▶ **Exercise objective**:
Continue the passage on choosing numeric formats for unformatted Fortran files, starting after its last sentence.

>> Start Text excerpt

You can only specify one numeric file format for all unit numbers using this method, unless you also use the logical name or OPEN statement CONVERT specifier method.

You specify the numeric format at compile time and must compile all routines under the same OPTIONS statement CONVERT=keyword qualifier. You could use one source program and compile it using different FORTRAN commands to create multiple executable programs that each read a certain format.

The logical name or OPEN CONVERT specifier methods take precedence over this method. For instance, you might use the logical name or OPEN CONVERT specifier method to specify each unit number that will use a format other than that specified using the FORTRAN command qualifier method. This method takes precedence over the FORTRAN command /CONVERT qualifier method.

You can use OPTIONS statements to specify the appropriate floating-point formats (in memory and in unformatted files) instead of using the corresponding FORTRAN command qualifiers. For example, to use G_float as both the memory format and as the unformatted file format, specify the following OPTIONS statements:

OPTIONS /FLOAT=G_FLOAT OPTIONS /CONVERT=NATIVE

Because this method affects all unit numbers, you cannot read data in one format and write it in another format using the FORTRAN/CONVERT=keyword method alone, unless you use it in combination with the logical name method or the OPEN statement CONVERT keyword method to specify a different format for a particular unit number.

>> End Text excerpt
>> Start Entries provided

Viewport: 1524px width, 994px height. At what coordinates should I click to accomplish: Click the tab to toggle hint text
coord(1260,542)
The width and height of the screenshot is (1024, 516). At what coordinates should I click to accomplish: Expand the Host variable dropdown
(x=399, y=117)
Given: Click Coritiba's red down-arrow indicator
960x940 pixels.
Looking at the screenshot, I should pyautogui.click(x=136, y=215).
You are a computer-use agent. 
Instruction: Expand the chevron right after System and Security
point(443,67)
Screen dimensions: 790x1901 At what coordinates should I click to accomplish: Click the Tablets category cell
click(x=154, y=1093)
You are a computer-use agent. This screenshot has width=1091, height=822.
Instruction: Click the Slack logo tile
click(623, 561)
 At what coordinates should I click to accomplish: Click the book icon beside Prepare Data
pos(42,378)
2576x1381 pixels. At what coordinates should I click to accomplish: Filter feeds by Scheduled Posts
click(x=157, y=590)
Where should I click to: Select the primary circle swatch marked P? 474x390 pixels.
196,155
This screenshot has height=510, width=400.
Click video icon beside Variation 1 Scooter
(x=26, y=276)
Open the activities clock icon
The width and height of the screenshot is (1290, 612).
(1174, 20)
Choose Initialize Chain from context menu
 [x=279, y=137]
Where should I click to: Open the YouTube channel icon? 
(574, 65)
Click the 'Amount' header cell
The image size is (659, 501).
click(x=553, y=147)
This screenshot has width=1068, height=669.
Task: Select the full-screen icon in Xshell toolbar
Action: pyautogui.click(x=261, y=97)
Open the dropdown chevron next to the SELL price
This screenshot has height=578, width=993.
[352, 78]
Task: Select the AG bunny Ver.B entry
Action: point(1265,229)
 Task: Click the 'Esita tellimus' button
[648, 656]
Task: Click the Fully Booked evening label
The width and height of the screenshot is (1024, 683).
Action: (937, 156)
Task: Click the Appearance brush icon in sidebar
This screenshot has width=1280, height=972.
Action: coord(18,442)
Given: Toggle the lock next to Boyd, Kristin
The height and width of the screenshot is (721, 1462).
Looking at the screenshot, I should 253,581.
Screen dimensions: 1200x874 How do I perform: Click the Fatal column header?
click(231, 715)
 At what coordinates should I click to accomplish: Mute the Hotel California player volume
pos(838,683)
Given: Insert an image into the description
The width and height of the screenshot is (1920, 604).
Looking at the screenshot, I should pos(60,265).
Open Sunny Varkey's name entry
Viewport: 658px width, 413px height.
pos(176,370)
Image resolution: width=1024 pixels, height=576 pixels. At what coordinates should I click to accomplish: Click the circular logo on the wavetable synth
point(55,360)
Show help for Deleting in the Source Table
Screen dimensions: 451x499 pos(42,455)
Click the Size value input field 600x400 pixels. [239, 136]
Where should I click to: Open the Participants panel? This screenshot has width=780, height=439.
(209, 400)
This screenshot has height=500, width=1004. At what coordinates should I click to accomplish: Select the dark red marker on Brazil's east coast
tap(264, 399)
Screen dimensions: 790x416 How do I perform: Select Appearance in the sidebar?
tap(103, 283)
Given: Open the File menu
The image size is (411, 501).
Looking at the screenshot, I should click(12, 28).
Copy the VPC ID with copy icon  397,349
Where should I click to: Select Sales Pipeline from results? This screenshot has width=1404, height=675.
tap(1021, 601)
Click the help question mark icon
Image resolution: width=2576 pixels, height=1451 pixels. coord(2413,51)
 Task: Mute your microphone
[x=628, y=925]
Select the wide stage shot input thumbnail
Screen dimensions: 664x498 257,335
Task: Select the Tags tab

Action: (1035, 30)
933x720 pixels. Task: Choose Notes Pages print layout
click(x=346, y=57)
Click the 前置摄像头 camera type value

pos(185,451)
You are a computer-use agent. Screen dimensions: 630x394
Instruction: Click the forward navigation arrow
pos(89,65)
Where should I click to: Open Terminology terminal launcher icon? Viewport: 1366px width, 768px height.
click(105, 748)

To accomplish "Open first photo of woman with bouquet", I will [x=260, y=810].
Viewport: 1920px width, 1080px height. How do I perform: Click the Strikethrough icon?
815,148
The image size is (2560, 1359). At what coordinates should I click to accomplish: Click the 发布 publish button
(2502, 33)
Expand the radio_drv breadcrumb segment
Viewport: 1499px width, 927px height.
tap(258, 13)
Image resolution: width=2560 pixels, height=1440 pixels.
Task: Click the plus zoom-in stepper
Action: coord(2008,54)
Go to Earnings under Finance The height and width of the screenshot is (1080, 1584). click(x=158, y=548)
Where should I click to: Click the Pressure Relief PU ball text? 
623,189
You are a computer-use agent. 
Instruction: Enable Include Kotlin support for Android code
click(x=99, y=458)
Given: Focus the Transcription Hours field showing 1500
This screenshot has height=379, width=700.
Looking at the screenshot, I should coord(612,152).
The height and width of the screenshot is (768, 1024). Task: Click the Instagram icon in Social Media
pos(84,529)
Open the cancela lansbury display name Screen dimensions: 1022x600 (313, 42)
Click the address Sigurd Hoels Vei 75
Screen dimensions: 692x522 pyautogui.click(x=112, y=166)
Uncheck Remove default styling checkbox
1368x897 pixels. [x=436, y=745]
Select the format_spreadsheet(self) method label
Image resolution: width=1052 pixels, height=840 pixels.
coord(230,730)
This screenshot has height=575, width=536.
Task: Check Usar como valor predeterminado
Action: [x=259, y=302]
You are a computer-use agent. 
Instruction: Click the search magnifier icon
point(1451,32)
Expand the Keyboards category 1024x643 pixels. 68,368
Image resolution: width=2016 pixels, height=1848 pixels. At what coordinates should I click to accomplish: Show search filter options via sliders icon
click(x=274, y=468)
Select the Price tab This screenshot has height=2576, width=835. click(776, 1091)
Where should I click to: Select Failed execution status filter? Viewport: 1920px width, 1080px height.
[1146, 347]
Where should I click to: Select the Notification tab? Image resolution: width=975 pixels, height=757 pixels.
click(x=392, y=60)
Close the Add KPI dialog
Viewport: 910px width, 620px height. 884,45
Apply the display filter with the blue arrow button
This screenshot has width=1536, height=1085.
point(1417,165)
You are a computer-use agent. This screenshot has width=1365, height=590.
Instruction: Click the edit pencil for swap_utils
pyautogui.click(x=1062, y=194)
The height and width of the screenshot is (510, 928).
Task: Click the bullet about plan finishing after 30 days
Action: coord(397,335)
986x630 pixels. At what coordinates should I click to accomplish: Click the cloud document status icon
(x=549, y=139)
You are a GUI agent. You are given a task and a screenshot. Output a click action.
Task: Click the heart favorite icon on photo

>> End Entries provided

▶ **Reply**:
For More Information:

On the OPTIONS statement, see the HP Fortran for OpenVMS Language Reference Manual.

9.5.5 FORTRAN Command /CONVERT=keyword Qualifier Method

You can specify only one numeric format for all unit numbers by using the FORTRAN command qualifier method, unless you also use the logical name method or CONVERT specifier method. You specify the numeric format at compile time and must compile all routines under the same /CONVERT=keyword qualifier (or the equivalent OPTIONS statement). If needed, you can use one source program and compile it using different FORTRAN commands to create multiple executable programs that each read a certain format.

The other methods take precedence over this method. For instance, you might use the logical name or OPEN CONVERT specifier method to specify each unit number that will use a format other than that specified using the FORTRAN command qualifier method.

For example, the following DCL commands compile program FILE.F90 to use VAX D_float and F_float data. Data is converted between the file format and the little endian memory format (little endian integers, S_float and T_float little endian IEEE floating-point format). The created file, VAXD_CONVERT.EXE, is then run:

$ FORTRAN/FLOAT=IEEE_FLOAT /CONVERT=VAXD/OBJECT=VAXD_CONVERT.OBJ FILE.F90 $ LINK VAXD_CONVERT $ RUN VAXD_CONVERT

Because this method affects all unit numbers, you cannot read or write data in different formats if you only use the FORTRAN /CONVERT=keyword method. To specify a different format for a particular unit number, use the FORTRAN /CONVERT=keyword method in combination with the logical name method or the OPEN statement CONVERT specifier method.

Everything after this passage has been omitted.